### [INPUT DATA]
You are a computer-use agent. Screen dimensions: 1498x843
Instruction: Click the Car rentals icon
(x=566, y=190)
==
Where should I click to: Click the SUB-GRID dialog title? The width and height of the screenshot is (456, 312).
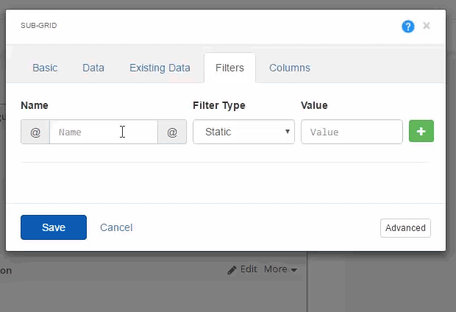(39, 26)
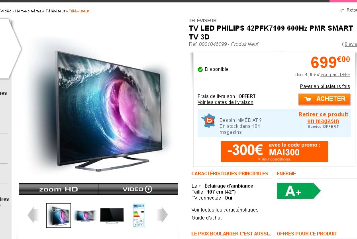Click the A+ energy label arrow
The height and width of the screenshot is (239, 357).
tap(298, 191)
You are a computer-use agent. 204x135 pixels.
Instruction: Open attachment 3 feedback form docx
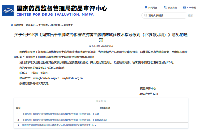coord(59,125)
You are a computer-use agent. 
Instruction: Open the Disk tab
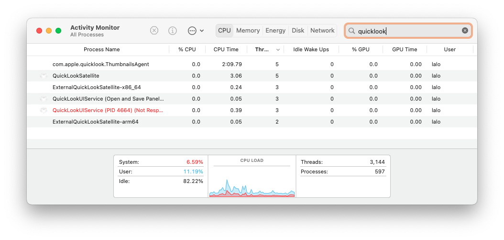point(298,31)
...
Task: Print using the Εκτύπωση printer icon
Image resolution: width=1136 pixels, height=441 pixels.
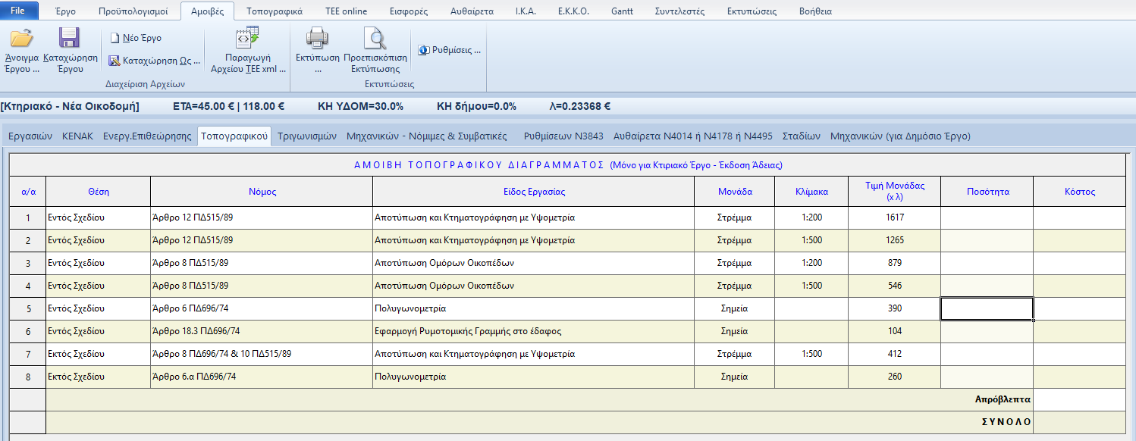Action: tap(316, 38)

### [WHAT TO PRODUCE]
Count every line of the data in which the word "agent" appears, and report only the total.

### [RESULT]
3